▸ **GOAL OF THE EXERCISE**: Restate exactly the lines below, from the one containing "You are a GUI" through the final line, and leave out the pictures.

▸ **EXERCISE INPUT**:
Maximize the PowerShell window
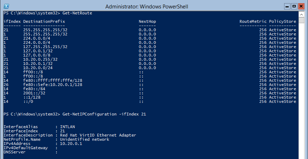 294,6
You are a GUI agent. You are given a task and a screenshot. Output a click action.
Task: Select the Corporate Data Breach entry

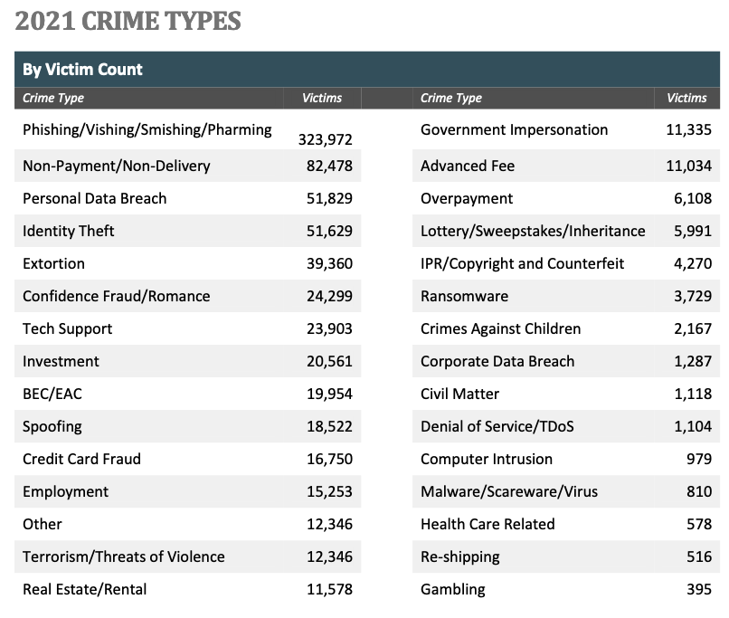[497, 361]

▸ **ANSWER SECTION**:
You are a GUI agent. You are given a task and a screenshot. Output a click action.
Task: Select the Corporate Data Breach entry

[497, 361]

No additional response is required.